Quand Dracula tète la carotide avec ses dents pointues et qu'il apporte des rats avec lui pour singe
Bon, oui, le film a des défauts : Reinfield, le "disciple" fou, est insupportable avec son rire mitraillé ; la scène du repas à l'auberge est invraisemblable et ridicule (taper sur la table pour un repas, on y croit pas, surtout que Ganz dit sa réplique calmement, ce qui est assez décalé par rapport à l'empressement que suppose le geste ‒ les gitans qui se retournent comme un bloc et qui regarde Harker sont pas crédibles non plus et l'aubergiste, bah, on dirait un robot), mais bon, elle est encore pire dans La symphonie de l'horreur ; Adjani surjoue quand elle a peur, mais on dirait la fille dans The Shining à cause de ses grands yeux sauf qu'elle est plus belle et voilà, j'aime son air de petit chat terrorisé quand même et puis elle rend hommage au cinéma muet ; et la longue phrase continue.

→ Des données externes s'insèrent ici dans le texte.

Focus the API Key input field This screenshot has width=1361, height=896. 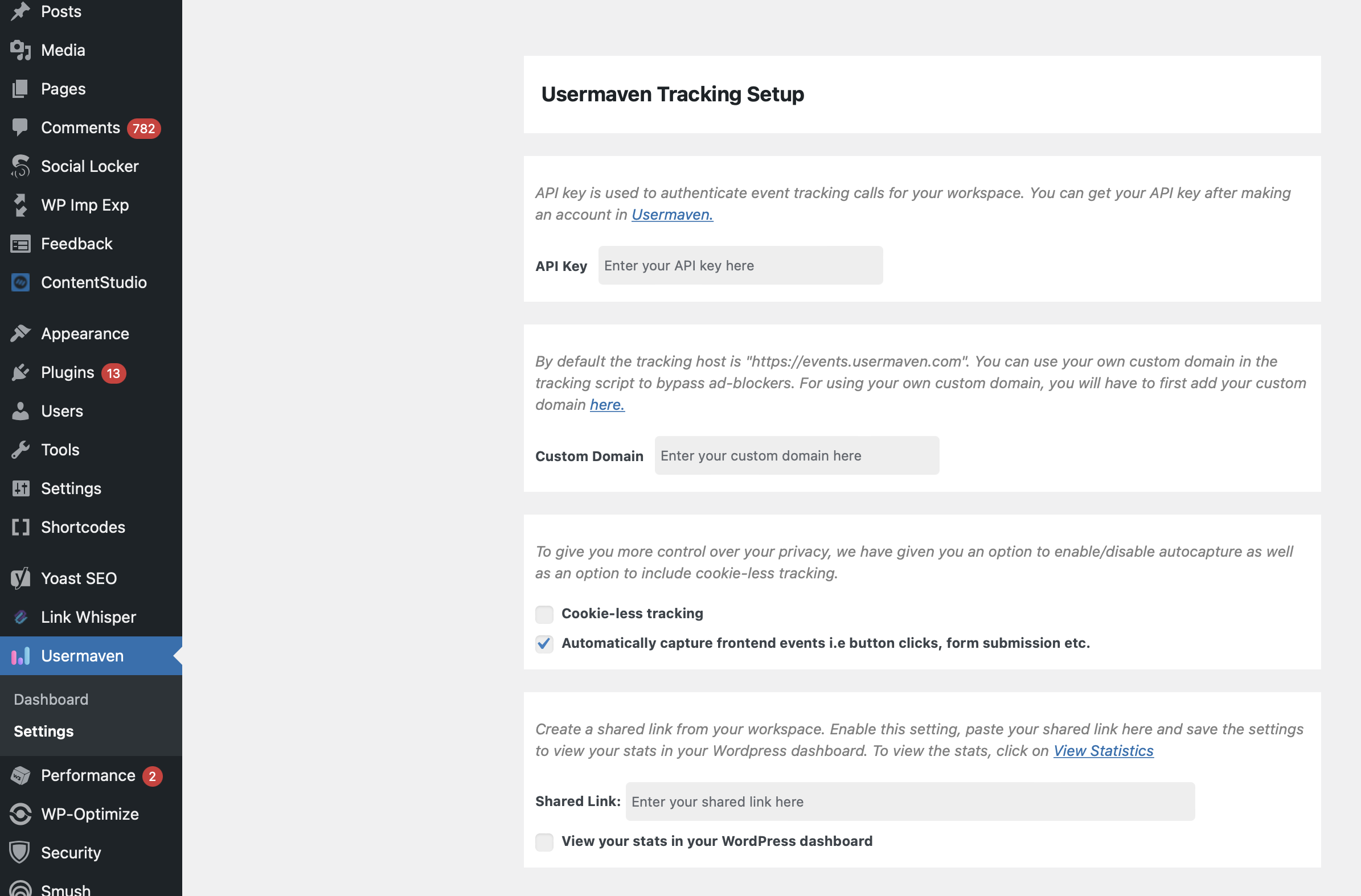point(740,266)
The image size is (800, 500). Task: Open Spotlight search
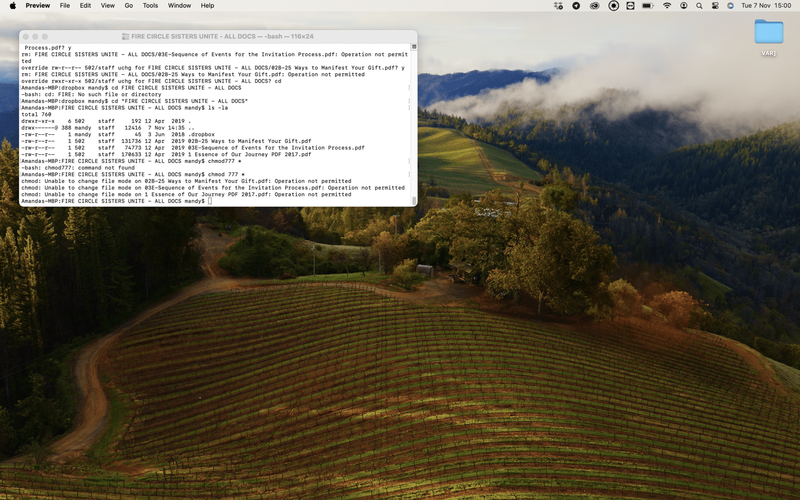click(699, 5)
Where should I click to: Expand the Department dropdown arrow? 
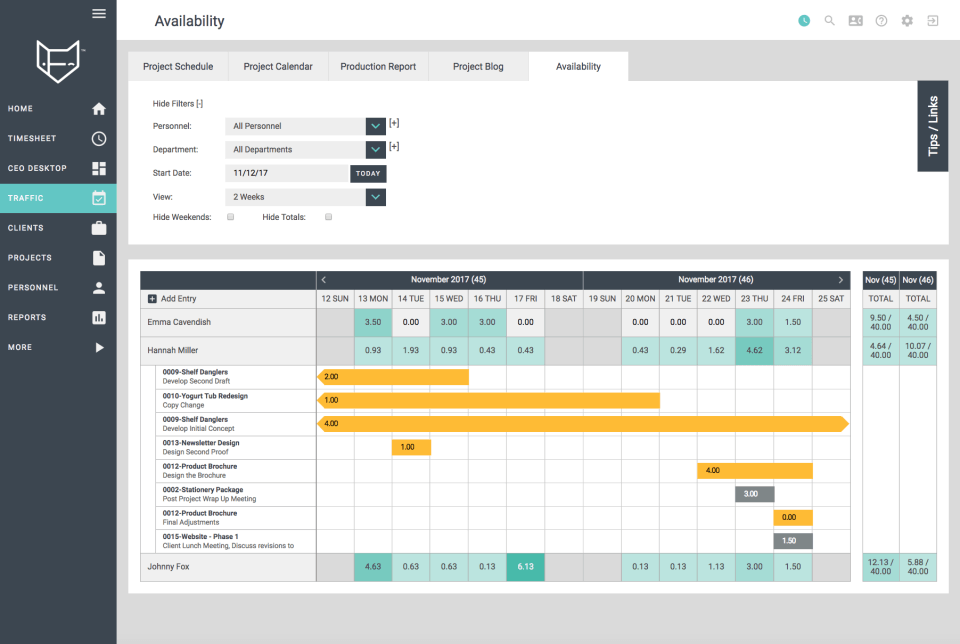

CELA ÉTANT DIT, les acteurs sont solides (sauf exceptions). Ganz rend super bien Harker quand il est malade et le comte Dracula de Kinski est monumental : avec lui, Herzog fait le pari de présenter un Nosferatu plus romantique qu'effrayant (ce que le film est pas, mais l'original non plus, même si le comte Dracula de 1922 a de la gueule ‒ celui de Kinski aussi, cela dit). Dracula a l'air déprimé (ce que la prosodie de Kinski rend très bien en allemand comme en anglais, peut-être même mieux en anglais parce que sa voix traîne et hésite ‒ c'est le seul point fort de cette version-là selon moi), fatigué de l'immortalité et puis il est autant fasciné qu'effrayé par Lucy : quand il la mord, on dirait un bébé qui tète (le son qu'on entend est comique aussi) et son expression quand elle le retient est tellement drôle dans son mélange de passivité pleine de désir et de peur. Bref, un vampire drôle dans ce qu'il a de désespéré, de dégoûté, d'innocent et d'impressionnable. Adjani est la plupart du temps assez bonne, toute en retenue qu'elle est. Elle pleure bien et puis elle est jolie aussi. Ses coiffures le sont moins, mais bon, lalala.
Je peux pas non plus passer sous silence l'humour que le film contient. Il est parsemé çà et là de moments qui font sourire ou même franchement rire. C'est pas une des caractéristiques principales du truc, mais on s'en fout, c'est un plus. Puis bon, la musique est très bien aussi : ambiante et juste bonne.
Enfin, le Nosferatu d'Herzog me plaît davantage que celui de Murnau. Le scénario est beaucoup mieux que celui de l'original, moins linéaire, plus dynamique ; les acteurs ont pas l'air de pantins non plus (dans l'original, le jeu est ultra caricatural, même si je comprends que c'était nécessaire) et puis bon, Dracula est beaucoup plus intéressant dans Le fantôme de la nuit. Ah, et la fin.
Une dernière chose : il faut regarder le film en allemand. IL LE FAUT.